One of the growing uses for big data platforms is capturing streams of data that are continuously ingested, processed, stored and analyzed. Real-time streaming analytics provides immediate visibility into business activities and feeds operational reporting, which is particularly beneficial for organizations that can act quickly on incoming data as events unfold.
A common example is manufacturers that have equipped various plant-floor machines with embedded sensors that measure aspects of the operating environment and communicate those measurements in streams of data, increasingly via the internet of things (IoT). These data streams are fed to a central system and analyzed to develop predictive maintenance models that can identify impending equipment failures and drive pre-emptive replacements of at-risk parts, thereby reducing unplanned downtime.
Delivery and logistics services companies are another case in point. Many capture myriad streams of operational metrics on their trucks from in-vehicle computers and sensors, including data on fuel use, speed and acceleration, air intake and tire pressure. Combined with GPS-based location data that's also collected in streams and transmitted via IoT connections, the metrics can be used to assess ways to reduce fuel consumption and improve driving habits as well as to speed delivery times.
Electrical utilities have deployed monitoring devices across their power grids to transmit data about energy consumption, network stresses and potential risks of equipment failure. The data streams can be analyzed to look for ways to balance delivery of electricity, identify selected "hot" devices that could be powered down during times of high electrical usage and predict the types of parts that repair crews might need before leaving the garage.

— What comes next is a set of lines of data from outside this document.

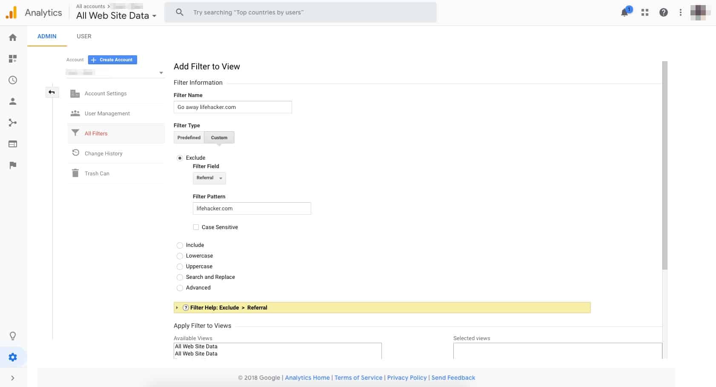Open the Analytics Home icon
The image size is (716, 387).
[13, 37]

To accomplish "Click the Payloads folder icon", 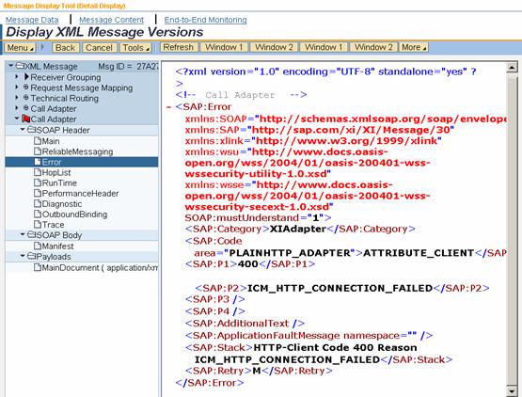I will [x=31, y=256].
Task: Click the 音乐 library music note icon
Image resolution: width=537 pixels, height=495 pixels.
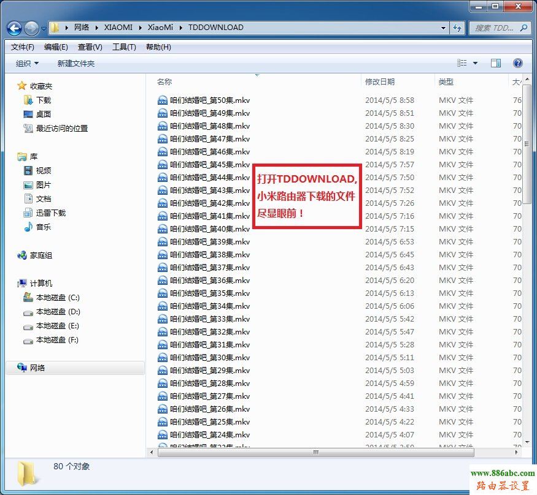Action: click(x=28, y=227)
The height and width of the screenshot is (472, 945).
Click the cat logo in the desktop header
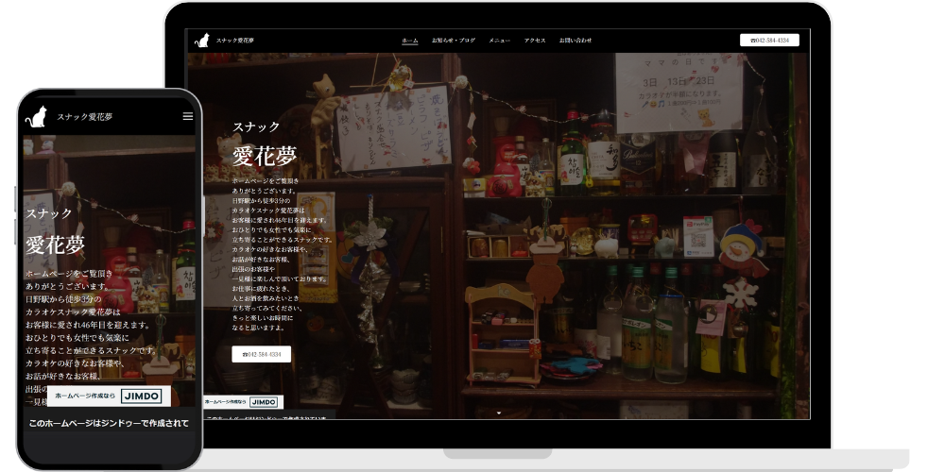201,41
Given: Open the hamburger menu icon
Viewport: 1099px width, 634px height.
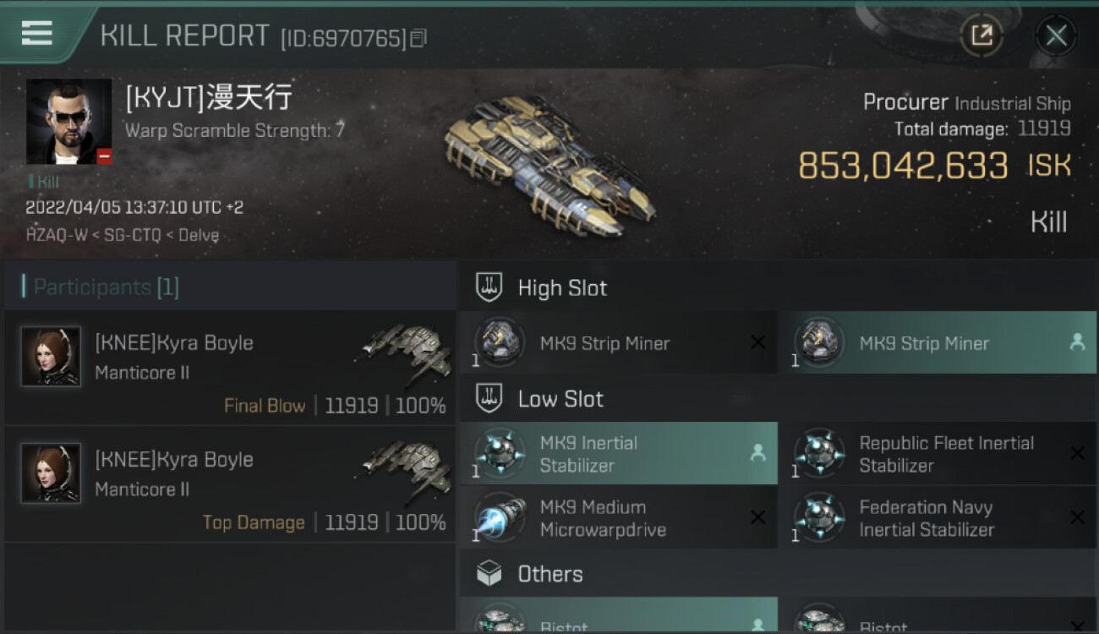Looking at the screenshot, I should pos(37,32).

Not a smooth flow in data streams
All of those examples share some common characteristics. In each case, there are multiple sources producing data and streaming it independently, sometimes combining streams from numerous devices to create a single logical stream. That requires a logical "broker" at the local level to meld the data and then transmit it to a centralized location.

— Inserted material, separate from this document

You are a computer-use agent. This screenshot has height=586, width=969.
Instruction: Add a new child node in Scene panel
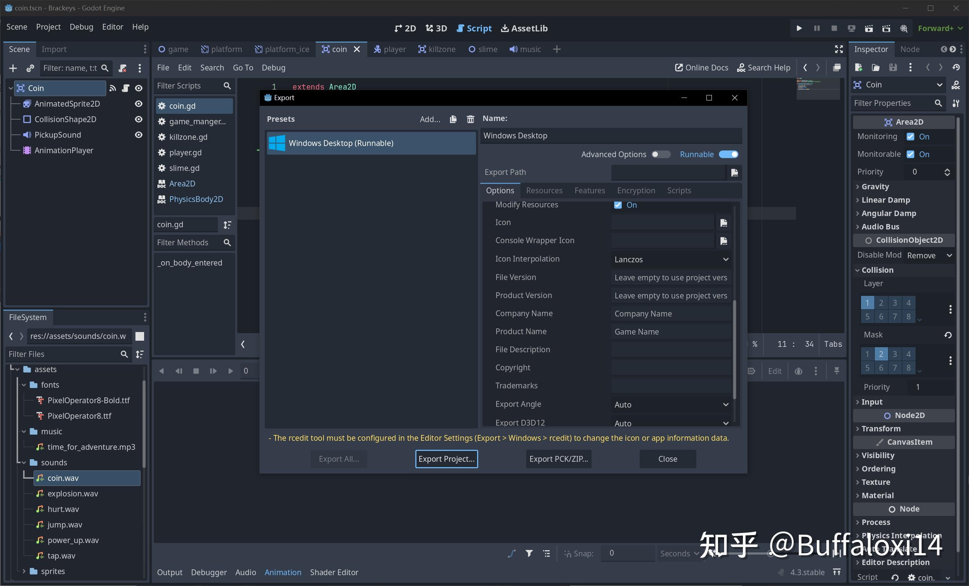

However, that still leaves a variety of incoming data streams, and users may want to independently ingest each one into a real-time analytics system -- even to the point of differentiating between the actual data sources within a logical data feed. In addition, data from the different streams is likely to be filtered, processed and stored in asynchronous ways.
Under these circumstances, it begins to become clear that deploying big data platforms to ingest, process and analyze data streams only partially addresses the overall challenges of enabling real-time streaming analytics. Another big hurdle is organizing the methods by which streaming data is forwarded to an analytics system in a way that preserves the integrity of the operational events generating the data. IT and analytics teams need to ensure that the process of combining data streams and forwarding them maintains the order in which sensor readings, alerts and other data points are created.

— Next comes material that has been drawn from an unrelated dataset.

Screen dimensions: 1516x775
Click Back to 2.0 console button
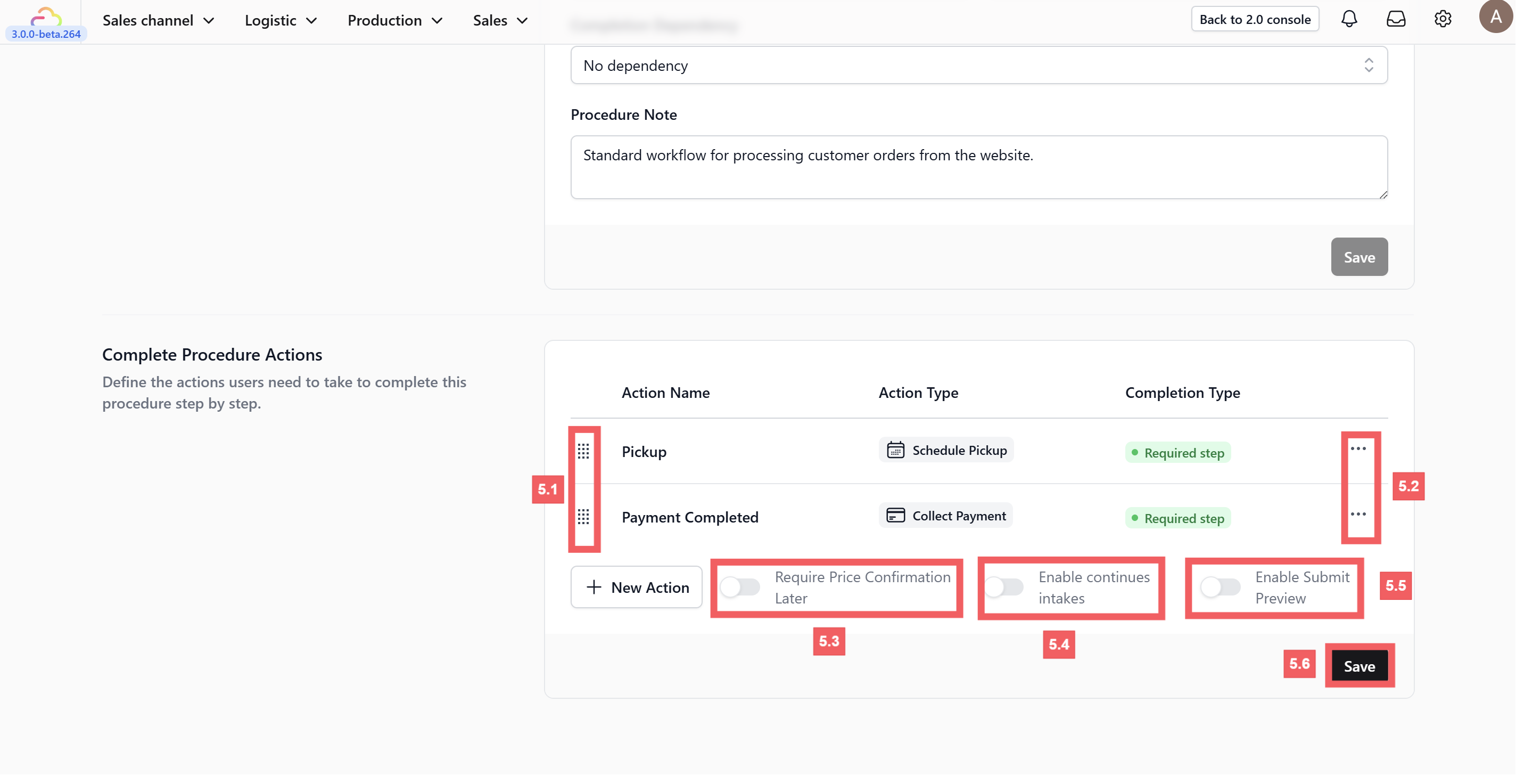coord(1255,19)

That's even more challenging when operating in a distributed environment, especially when the data streams are interweaved like in a sequence of events among collaborating processes on different machines. The need to keep things properly coordinated creates prerequisites for an overarching broker mechanism that can manage the queuing and transmission of data in all of the incoming streams.
Data-stream management features
Such a broker must be able to oversee the organization of streaming data by originating source, combine different streams while preserving the order of events and maintain data consistency across sources. At the same time, it has to transmit the data streams without causing any significant delays in the desired real-time delivery. And it must provide fault tolerance with assurances of recovery in the event of a failure in the data streaming environment.
Apache Kafka has emerged as the most prominent example of a fault-tolerant message broker and queuing system in the big data ecosystem. Kafka, which was created at LinkedIn and released as an open source technology, works with Spark Streaming, Storm, Samza, Flink and other stream processing platforms, as well as HBase, Hadoop's companion database. It acts as a clearinghouse for real-time message streams, providing a combination of scalability and reliability features to help address the need for high performance in streaming analytics applications involving large volumes of data.
Kafka uses a publish-and-subscribe messaging format to transmit data streams from source to target systems. Messages generated in Kafka are persisted on disk and replicated across different nodes in the server cluster that the software runs on. Because the data is replicated, multiple subscribers to different data streams can be supported simultaneously; replication also allows the tool to balance workloads across the cluster to maintain performance and data availability in the event of a node failure.
Other open source message broker technologies are also available -- RabbitMQ and ActiveMQ, for example. And as more companies recognize the potential business value waiting to be tapped in data streams, more of them likely will also see the need to deploy Kafka or another messaging system to support real-time streaming analytics applications.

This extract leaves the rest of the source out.